The most significant barrier in using DEvol on a real problem is the complexity

of the algorithm. Because training neural networks is often such a

computationally expensive process, training hundreds or thousands of different

models to evaluate the fitness of each is not always feasible. Below are some

approaches to combat this issue:



- **Parallel Training** - The nature of evaluating the fitness of multiple

  members of a population simultaneously is *embarassingly parallel*. A task

  like this would be trivial to distribute among many GPUs and even machines.

- **Early Stopping** - There's no need to train a model for 10 epochs if it

  stops improving after 3; cut it off early.

- **Train on Fewer Epochs** - Training in a genetic program serves one purpose:

  to evaluate a model's fitness in relation to other models. It may not be

  necessary to train to convergence to make this comparison; you may only need 2

  or 3 epochs. However, it is important you exercise caution in decreasing

  training time because doing so could create evolutionary pressure toward

  simpler models that converge quickly. This creates a trade-off between

  training time and accuracy which, depending on the application, may or may not

  be desirable. 

- **Parameter Selection** - The more robust you allow your models to be, the

  longer it will take to converge; i.e., don't allow horizontal flipping on a

  character recognition problem even though the genetic program will eventually

  learn not to include it. The less space the program has to explore, the faster

  it will arrive at an optimal solution. 



For some problems, it may be ideal to simply plug the data into DEvol and let

the program build a complete model for you, but for others, this hands-off

approach may not be feasible. In either case, DEvol could give you insights into

optimal model design that you may not have considered on your own. For the MNIST

digit classification problem, we found that ReLU does far better than a sigmoid

function in convolutional layers, but they work about equally well in dense

layers. We also found that ADAGRAD was the highest-performing prebuilt optimizer

and gained insight on the number of nodes to include in each dense layer. 
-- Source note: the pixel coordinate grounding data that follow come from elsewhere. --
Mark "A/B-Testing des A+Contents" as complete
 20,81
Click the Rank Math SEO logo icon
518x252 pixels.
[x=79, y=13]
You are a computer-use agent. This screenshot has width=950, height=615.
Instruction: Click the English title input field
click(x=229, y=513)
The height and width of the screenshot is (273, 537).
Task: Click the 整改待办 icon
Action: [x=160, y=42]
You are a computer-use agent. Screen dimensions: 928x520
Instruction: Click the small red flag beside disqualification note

At worst, DEvol could give you insight into improving your model architecture.

At best, it could give you a beautiful, finely-tuned model. 



## Wanna Try It?



_Note: DEvol was created as an experiment and an interesting proof of concept.

It has been organized into a Python package for others to try, but is not

actively developed, and should be used only for purposes of experimentation._



To setup, just clone the repo and run `pip install -e path/to/repo`. You should

then be able to access `devol` globally.



DEvol is pretty straightforward to use for basic classification problems. See

`example/demo.ipynb` for an example. There are three basic steps:



1. **Prep your dataset.** DEvol expects a classification problem with labels

   that are one-hot encoded as it uses `categorical_crossentropy` for its loss

   function. Otherwise, you can prep your data however you'd like. Just pass

   your input shape into `GenomeHandler`.

2. **Create a `GenomeHandler`.** The `GenomeHandler` defines the constraints

   that you apply to your models. Specify the maximum number of convolutional

   and dense layers, the max dense nodes and feature maps, and the input shape.

   You can also specify whether you'd like to allow batch_normalization,

   dropout, and max_pooling, which are included by default. You can also pass in

   a list of optimizers and activation functions you'd like to allow.

3. **Create and run the DEvol.** Pass your `GenomeHandler` to the `DEvol`

   constructor, and run it. Here you have a few more options such as the number

   of generations, the population size, epochs used for fitness evaluation, the

   evaluation metric to optimize (accuracy or loss) and an (optional) fitness

   function which converts a model's accuracy or loss into a fitness score.



See `example/demo.ipynb` for a basic example.